Published:March 28, 2019DOI:https://doi.org/10.1016/j.vaa.2019.03.004

      Abstract

      Objective

      To compare the antinociceptive, sedative and cardiovascular effects of dexmedetomidine pharmacopuncture at Governing Vessel 1 (GV 1) with dexmedetomidine intramuscular (IM) administration.

      Study design

      Randomized, masked crossover design.

      Animals

      A group of eight healthy female cats.

      Methods

      Cats were randomly administered either dexmedetomidine (0.005 mg kg–1; Dex–IM) IM or at acupuncture point GV 1 (Dex–P) separated by 1 week. Prior to and up to 120 minutes posttreatment, skin temperature (ST), thermal threshold (TT), heart rate (HR), respiratory rate (fR), sedation, muscle relaxation and auditory response scores were recorded. Parametric data were analyzed using a two-way repeated measures anova followed by Tukey’s test for multiple comparisons. Nonparametric data were analyzed using a Friedman test followed by Dunn’s multiple comparisons test, and Wilcoxon signed-rank test with Bonferroni correction for multiple comparisons.
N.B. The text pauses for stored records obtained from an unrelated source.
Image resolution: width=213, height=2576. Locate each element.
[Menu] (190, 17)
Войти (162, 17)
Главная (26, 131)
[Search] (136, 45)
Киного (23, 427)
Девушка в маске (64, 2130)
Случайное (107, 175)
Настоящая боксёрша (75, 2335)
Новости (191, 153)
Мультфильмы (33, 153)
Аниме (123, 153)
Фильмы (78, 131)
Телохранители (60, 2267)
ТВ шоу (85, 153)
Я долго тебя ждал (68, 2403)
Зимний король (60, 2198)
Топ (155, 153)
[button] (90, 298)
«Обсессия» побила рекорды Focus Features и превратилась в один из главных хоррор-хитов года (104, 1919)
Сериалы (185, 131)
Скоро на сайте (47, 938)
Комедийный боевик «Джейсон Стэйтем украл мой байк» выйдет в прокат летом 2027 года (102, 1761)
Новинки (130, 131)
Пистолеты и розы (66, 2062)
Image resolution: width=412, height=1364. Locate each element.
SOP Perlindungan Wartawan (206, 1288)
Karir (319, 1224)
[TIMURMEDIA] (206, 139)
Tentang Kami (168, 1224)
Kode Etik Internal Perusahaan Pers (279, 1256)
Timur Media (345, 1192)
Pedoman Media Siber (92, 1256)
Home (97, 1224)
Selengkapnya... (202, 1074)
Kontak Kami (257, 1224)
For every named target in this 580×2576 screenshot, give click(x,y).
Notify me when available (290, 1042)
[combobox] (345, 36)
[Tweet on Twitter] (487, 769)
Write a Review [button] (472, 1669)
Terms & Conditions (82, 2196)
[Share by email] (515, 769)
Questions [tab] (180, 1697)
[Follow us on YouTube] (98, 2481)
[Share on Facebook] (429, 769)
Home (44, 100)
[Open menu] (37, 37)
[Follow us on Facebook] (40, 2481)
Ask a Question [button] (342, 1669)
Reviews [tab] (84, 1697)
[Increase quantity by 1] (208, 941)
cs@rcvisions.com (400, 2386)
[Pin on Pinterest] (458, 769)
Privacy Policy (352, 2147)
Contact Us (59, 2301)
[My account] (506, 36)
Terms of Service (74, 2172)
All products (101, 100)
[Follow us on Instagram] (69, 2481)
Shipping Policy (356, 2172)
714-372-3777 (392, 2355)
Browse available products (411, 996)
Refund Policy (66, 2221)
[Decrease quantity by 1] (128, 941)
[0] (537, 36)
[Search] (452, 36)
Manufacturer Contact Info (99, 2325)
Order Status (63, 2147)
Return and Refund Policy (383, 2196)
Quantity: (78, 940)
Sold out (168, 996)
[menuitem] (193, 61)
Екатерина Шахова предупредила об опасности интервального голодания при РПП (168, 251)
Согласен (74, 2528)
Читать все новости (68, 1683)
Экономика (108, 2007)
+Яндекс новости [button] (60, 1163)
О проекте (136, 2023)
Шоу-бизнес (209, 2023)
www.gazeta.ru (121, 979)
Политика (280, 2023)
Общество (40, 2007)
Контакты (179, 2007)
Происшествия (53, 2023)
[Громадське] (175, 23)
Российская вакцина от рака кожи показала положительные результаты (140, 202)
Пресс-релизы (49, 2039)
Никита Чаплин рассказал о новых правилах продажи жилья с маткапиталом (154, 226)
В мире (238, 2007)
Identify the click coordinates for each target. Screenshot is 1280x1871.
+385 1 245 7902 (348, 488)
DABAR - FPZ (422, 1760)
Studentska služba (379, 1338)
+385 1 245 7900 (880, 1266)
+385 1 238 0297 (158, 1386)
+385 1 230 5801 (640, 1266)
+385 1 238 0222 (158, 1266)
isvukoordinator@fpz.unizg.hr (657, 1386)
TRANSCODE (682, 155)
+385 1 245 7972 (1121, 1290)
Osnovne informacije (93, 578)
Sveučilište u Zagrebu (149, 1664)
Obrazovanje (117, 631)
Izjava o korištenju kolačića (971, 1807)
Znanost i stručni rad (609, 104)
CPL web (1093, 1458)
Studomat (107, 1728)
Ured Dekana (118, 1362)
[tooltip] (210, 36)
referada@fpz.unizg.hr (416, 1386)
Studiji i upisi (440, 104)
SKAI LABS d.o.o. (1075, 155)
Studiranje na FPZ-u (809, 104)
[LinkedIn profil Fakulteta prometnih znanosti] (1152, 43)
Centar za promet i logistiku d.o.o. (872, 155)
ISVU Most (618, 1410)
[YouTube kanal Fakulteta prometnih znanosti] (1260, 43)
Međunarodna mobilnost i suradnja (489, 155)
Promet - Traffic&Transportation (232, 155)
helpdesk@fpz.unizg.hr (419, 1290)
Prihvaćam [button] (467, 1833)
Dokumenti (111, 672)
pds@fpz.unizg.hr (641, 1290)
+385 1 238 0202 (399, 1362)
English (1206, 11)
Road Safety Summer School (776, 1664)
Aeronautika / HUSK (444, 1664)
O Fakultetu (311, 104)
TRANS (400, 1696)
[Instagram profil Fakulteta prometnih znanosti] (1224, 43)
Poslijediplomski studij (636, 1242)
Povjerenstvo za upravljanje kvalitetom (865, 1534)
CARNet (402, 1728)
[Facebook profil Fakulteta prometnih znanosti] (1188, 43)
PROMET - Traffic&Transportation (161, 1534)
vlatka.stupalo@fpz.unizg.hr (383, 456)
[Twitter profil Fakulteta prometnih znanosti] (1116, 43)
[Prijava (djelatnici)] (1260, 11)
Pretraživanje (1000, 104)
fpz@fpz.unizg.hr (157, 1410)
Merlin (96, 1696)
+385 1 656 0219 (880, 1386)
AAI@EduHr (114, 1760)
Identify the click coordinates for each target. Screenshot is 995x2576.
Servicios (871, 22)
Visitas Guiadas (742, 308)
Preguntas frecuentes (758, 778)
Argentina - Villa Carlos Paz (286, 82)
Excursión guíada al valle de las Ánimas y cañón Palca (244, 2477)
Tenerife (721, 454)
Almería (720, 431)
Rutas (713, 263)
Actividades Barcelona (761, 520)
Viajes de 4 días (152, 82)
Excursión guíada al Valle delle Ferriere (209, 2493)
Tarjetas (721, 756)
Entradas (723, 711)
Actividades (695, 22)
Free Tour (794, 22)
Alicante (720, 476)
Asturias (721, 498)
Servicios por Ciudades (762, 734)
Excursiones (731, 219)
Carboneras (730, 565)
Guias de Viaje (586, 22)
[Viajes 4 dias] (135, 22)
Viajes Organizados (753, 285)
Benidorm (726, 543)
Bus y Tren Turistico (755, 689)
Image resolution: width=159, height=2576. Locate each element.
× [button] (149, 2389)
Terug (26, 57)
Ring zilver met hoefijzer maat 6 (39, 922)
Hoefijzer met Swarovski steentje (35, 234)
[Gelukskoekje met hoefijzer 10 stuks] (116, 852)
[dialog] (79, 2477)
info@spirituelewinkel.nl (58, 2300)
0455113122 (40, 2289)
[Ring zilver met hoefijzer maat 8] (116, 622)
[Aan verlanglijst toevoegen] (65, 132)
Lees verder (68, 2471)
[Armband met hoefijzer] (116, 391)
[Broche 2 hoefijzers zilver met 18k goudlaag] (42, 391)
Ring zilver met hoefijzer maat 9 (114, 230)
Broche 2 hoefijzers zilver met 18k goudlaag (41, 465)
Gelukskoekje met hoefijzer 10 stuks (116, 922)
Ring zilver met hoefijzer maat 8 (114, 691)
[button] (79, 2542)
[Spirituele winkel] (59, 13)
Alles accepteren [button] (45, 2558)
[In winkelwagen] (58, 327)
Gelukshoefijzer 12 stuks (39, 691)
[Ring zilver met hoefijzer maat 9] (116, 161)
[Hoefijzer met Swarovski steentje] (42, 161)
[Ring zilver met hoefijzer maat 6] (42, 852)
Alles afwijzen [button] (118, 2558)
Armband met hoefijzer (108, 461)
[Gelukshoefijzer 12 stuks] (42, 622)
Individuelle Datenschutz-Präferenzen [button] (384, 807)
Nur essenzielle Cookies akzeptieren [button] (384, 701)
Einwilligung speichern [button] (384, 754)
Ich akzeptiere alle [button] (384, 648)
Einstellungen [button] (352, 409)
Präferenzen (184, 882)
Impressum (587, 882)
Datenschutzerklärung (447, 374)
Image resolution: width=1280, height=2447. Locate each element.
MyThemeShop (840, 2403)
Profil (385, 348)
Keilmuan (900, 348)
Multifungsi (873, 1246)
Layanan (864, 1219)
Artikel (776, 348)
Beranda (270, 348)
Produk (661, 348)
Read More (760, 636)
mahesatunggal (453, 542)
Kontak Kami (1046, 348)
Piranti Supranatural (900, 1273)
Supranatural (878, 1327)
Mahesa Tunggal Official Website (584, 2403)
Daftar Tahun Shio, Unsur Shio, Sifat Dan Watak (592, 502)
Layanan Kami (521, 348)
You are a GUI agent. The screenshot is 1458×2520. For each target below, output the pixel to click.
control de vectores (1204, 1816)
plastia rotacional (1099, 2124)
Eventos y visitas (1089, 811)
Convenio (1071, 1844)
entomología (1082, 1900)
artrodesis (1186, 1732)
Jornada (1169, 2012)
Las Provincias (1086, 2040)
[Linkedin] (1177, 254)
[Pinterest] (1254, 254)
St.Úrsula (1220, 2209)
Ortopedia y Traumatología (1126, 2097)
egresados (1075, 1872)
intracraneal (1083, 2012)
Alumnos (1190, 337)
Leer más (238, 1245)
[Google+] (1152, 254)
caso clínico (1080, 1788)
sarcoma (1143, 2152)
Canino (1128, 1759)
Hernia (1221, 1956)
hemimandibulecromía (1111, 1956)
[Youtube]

Significance was set at p ≤ 0.05.

      Results

      There were no differences within or between treatments for ST, fR and auditory response. TT was significantly higher at 30–90 minutes in Dex–P (p ≤ 0.0285) than baseline. TT was significantly higher at 60–90 minutes for Dex–P than for Dex–IM (p ≤ 0.0252). HR was significantly lower at 10–75 minutes in Dex–P (p ≤ 0.0378) and at 5–75 minutes in Dex–IM (p ≤ 0.0132) than baseline. Compared with baseline, sedation scores were higher at 25 minutes (p = 0.0327) and 30 minutes (p = 0.0327), and muscle relaxation scores were higher at 25 minutes (p = 0.0151) and 35 minutes (p = 0.0151) in Dex–P. There were no differences in HR, sedation and muscle relaxation scores between treatments.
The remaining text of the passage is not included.